Directions for this task: Each entry below should be reproduced character for character.

══════════

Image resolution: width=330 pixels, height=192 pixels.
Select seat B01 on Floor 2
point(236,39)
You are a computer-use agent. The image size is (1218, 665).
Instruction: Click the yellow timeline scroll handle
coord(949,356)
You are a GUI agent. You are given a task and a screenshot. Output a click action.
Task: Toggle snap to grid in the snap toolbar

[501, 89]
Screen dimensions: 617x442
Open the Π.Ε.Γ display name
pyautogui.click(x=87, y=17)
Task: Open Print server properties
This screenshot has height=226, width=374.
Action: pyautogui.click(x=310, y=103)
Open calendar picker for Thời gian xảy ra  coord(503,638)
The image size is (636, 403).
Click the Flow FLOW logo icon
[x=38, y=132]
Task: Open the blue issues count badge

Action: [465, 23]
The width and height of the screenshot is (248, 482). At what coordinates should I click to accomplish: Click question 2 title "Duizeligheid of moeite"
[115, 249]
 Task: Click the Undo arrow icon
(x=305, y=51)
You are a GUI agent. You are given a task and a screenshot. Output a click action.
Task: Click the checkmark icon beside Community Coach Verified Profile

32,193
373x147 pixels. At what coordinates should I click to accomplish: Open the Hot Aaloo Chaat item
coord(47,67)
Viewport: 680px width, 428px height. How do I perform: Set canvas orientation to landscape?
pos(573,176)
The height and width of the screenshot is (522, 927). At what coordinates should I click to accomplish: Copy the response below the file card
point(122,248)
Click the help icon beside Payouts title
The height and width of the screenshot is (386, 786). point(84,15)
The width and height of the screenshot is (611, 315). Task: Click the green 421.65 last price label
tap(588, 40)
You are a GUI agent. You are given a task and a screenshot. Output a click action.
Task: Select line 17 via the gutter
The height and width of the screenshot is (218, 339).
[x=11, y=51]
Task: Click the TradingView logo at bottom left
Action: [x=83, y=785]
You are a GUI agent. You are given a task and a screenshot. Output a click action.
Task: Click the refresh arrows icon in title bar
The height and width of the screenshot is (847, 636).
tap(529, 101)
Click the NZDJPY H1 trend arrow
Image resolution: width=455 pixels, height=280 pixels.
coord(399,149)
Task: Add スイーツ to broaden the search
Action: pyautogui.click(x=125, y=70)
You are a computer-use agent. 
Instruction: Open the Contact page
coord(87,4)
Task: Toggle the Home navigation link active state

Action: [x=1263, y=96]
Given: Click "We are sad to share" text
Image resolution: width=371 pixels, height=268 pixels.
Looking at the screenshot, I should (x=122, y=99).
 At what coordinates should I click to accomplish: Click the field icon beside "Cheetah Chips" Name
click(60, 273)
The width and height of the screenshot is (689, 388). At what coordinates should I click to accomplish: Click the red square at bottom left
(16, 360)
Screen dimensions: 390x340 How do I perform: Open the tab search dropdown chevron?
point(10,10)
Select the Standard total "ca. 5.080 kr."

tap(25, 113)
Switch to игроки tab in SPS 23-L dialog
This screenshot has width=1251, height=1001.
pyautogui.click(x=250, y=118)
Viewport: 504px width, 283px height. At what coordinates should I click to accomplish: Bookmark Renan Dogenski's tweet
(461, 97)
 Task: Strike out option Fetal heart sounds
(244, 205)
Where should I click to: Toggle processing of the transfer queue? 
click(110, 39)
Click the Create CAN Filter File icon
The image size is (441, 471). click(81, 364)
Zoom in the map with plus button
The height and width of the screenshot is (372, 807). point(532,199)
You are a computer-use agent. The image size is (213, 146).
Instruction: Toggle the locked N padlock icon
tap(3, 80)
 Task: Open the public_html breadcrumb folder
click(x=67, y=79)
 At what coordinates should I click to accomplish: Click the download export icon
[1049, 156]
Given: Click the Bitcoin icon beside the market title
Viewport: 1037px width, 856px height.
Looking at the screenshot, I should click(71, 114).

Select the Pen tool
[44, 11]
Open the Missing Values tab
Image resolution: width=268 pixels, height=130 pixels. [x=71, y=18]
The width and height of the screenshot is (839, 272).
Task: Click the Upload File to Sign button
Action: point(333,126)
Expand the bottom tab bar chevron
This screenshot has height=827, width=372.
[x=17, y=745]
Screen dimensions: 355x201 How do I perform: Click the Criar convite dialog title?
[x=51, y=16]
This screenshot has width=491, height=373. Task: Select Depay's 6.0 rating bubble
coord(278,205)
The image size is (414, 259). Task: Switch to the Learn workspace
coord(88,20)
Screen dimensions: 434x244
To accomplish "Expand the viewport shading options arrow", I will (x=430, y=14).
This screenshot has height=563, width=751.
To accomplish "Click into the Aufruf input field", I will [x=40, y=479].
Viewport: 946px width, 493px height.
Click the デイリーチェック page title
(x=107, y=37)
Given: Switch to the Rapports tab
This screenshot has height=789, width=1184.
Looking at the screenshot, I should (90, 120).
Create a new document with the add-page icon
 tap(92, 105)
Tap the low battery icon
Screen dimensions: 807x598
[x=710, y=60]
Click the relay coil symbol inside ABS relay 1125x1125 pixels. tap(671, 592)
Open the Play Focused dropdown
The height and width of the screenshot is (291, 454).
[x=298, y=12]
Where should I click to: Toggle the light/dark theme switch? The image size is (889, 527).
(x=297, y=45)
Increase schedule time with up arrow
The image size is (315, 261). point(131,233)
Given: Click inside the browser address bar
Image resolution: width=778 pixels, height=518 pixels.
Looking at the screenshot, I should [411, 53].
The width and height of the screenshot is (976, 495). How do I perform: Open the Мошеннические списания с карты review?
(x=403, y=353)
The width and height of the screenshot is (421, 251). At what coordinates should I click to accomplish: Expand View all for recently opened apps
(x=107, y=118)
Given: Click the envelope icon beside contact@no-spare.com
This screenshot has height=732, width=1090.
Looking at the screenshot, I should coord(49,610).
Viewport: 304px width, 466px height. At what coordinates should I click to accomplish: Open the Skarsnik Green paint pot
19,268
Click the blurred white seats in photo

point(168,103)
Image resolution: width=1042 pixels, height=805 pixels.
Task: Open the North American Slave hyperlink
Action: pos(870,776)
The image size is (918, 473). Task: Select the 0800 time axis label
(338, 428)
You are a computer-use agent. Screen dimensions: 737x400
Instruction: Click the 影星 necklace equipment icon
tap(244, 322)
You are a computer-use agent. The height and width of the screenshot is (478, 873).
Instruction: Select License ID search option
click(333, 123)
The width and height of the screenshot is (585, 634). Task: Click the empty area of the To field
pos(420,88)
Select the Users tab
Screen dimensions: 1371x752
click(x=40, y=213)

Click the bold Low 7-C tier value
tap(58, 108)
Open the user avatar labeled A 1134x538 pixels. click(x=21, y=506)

══════════

Reply:
Image resolution: width=330 pixels, height=192 pixels.
Select seat B01 on Floor 2
point(236,39)
You are a computer-use agent. The image size is (1218, 665).
Instruction: Click the yellow timeline scroll handle
coord(949,356)
You are a GUI agent. You are given a task and a screenshot. Output a click action.
Task: Toggle snap to grid in the snap toolbar

[501, 89]
Screen dimensions: 617x442
Open the Π.Ε.Γ display name
pyautogui.click(x=87, y=17)
Task: Open Print server properties
This screenshot has height=226, width=374.
Action: pyautogui.click(x=310, y=103)
Open calendar picker for Thời gian xảy ra  coord(503,638)
The image size is (636, 403).
Click the Flow FLOW logo icon
[x=38, y=132]
Task: Open the blue issues count badge

Action: [465, 23]
The width and height of the screenshot is (248, 482). At what coordinates should I click to accomplish: Click question 2 title "Duizeligheid of moeite"
[115, 249]
 Task: Click the Undo arrow icon
(x=305, y=51)
You are a GUI agent. You are given a task and a screenshot. Output a click action.
Task: Click the checkmark icon beside Community Coach Verified Profile

32,193
373x147 pixels. At what coordinates should I click to accomplish: Open the Hot Aaloo Chaat item
coord(47,67)
Viewport: 680px width, 428px height. How do I perform: Set canvas orientation to landscape?
pos(573,176)
The height and width of the screenshot is (522, 927). At what coordinates should I click to accomplish: Copy the response below the file card
point(122,248)
Click the help icon beside Payouts title
The height and width of the screenshot is (386, 786). point(84,15)
The width and height of the screenshot is (611, 315). Task: Click the green 421.65 last price label
tap(588, 40)
You are a GUI agent. You are given a task and a screenshot. Output a click action.
Task: Select line 17 via the gutter
The height and width of the screenshot is (218, 339).
[x=11, y=51]
Task: Click the TradingView logo at bottom left
Action: [x=83, y=785]
You are a GUI agent. You are given a task and a screenshot. Output a click action.
Task: Click the refresh arrows icon in title bar
The height and width of the screenshot is (847, 636).
tap(529, 101)
Click the NZDJPY H1 trend arrow
Image resolution: width=455 pixels, height=280 pixels.
coord(399,149)
Task: Add スイーツ to broaden the search
Action: pyautogui.click(x=125, y=70)
You are a computer-use agent. 
Instruction: Open the Contact page
coord(87,4)
Task: Toggle the Home navigation link active state

Action: [x=1263, y=96]
Given: Click "We are sad to share" text
Image resolution: width=371 pixels, height=268 pixels.
Looking at the screenshot, I should (x=122, y=99).
 At what coordinates should I click to accomplish: Click the field icon beside "Cheetah Chips" Name
click(60, 273)
The width and height of the screenshot is (689, 388). At what coordinates should I click to accomplish: Click the red square at bottom left
(16, 360)
Screen dimensions: 390x340 How do I perform: Open the tab search dropdown chevron?
point(10,10)
Select the Standard total "ca. 5.080 kr."

tap(25, 113)
Switch to игроки tab in SPS 23-L dialog
This screenshot has width=1251, height=1001.
pyautogui.click(x=250, y=118)
Viewport: 504px width, 283px height. At what coordinates should I click to accomplish: Bookmark Renan Dogenski's tweet
(461, 97)
 Task: Strike out option Fetal heart sounds
(244, 205)
Where should I click to: Toggle processing of the transfer queue? 
click(110, 39)
Click the Create CAN Filter File icon
The image size is (441, 471). click(81, 364)
Zoom in the map with plus button
The height and width of the screenshot is (372, 807). point(532,199)
You are a computer-use agent. The image size is (213, 146).
Instruction: Toggle the locked N padlock icon
tap(3, 80)
 Task: Open the public_html breadcrumb folder
click(x=67, y=79)
 At what coordinates should I click to accomplish: Click the download export icon
[1049, 156]
Given: Click the Bitcoin icon beside the market title
Viewport: 1037px width, 856px height.
Looking at the screenshot, I should click(71, 114).

Select the Pen tool
[44, 11]
Open the Missing Values tab
Image resolution: width=268 pixels, height=130 pixels. [x=71, y=18]
The width and height of the screenshot is (839, 272).
Task: Click the Upload File to Sign button
Action: point(333,126)
Expand the bottom tab bar chevron
This screenshot has height=827, width=372.
[x=17, y=745]
Screen dimensions: 355x201 How do I perform: Click the Criar convite dialog title?
[x=51, y=16]
This screenshot has width=491, height=373. Task: Select Depay's 6.0 rating bubble
coord(278,205)
The image size is (414, 259). Task: Switch to the Learn workspace
coord(88,20)
Screen dimensions: 434x244
To accomplish "Expand the viewport shading options arrow", I will (x=430, y=14).
This screenshot has height=563, width=751.
To accomplish "Click into the Aufruf input field", I will [x=40, y=479].
Viewport: 946px width, 493px height.
Click the デイリーチェック page title
(x=107, y=37)
Given: Switch to the Rapports tab
This screenshot has height=789, width=1184.
Looking at the screenshot, I should (90, 120).
Create a new document with the add-page icon
 tap(92, 105)
Tap the low battery icon
Screen dimensions: 807x598
[x=710, y=60]
Click the relay coil symbol inside ABS relay 1125x1125 pixels. tap(671, 592)
Open the Play Focused dropdown
The height and width of the screenshot is (291, 454).
[x=298, y=12]
Where should I click to: Toggle the light/dark theme switch? The image size is (889, 527).
(x=297, y=45)
Increase schedule time with up arrow
The image size is (315, 261). point(131,233)
Given: Click inside the browser address bar
Image resolution: width=778 pixels, height=518 pixels.
Looking at the screenshot, I should [411, 53].
The width and height of the screenshot is (976, 495). How do I perform: Open the Мошеннические списания с карты review?
(x=403, y=353)
The width and height of the screenshot is (421, 251). At what coordinates should I click to accomplish: Expand View all for recently opened apps
(x=107, y=118)
Given: Click the envelope icon beside contact@no-spare.com
This screenshot has height=732, width=1090.
Looking at the screenshot, I should coord(49,610).
Viewport: 304px width, 466px height. At what coordinates should I click to accomplish: Open the Skarsnik Green paint pot
19,268
Click the blurred white seats in photo

point(168,103)
Image resolution: width=1042 pixels, height=805 pixels.
Task: Open the North American Slave hyperlink
Action: pos(870,776)
The image size is (918, 473). Task: Select the 0800 time axis label
(338, 428)
You are a computer-use agent. Screen dimensions: 737x400
Instruction: Click the 影星 necklace equipment icon
tap(244, 322)
You are a computer-use agent. The height and width of the screenshot is (478, 873).
Instruction: Select License ID search option
click(333, 123)
The width and height of the screenshot is (585, 634). Task: Click the empty area of the To field
pos(420,88)
Select the Users tab
Screen dimensions: 1371x752
click(x=40, y=213)

Click the bold Low 7-C tier value
tap(58, 108)
Open the user avatar labeled A 1134x538 pixels. click(x=21, y=506)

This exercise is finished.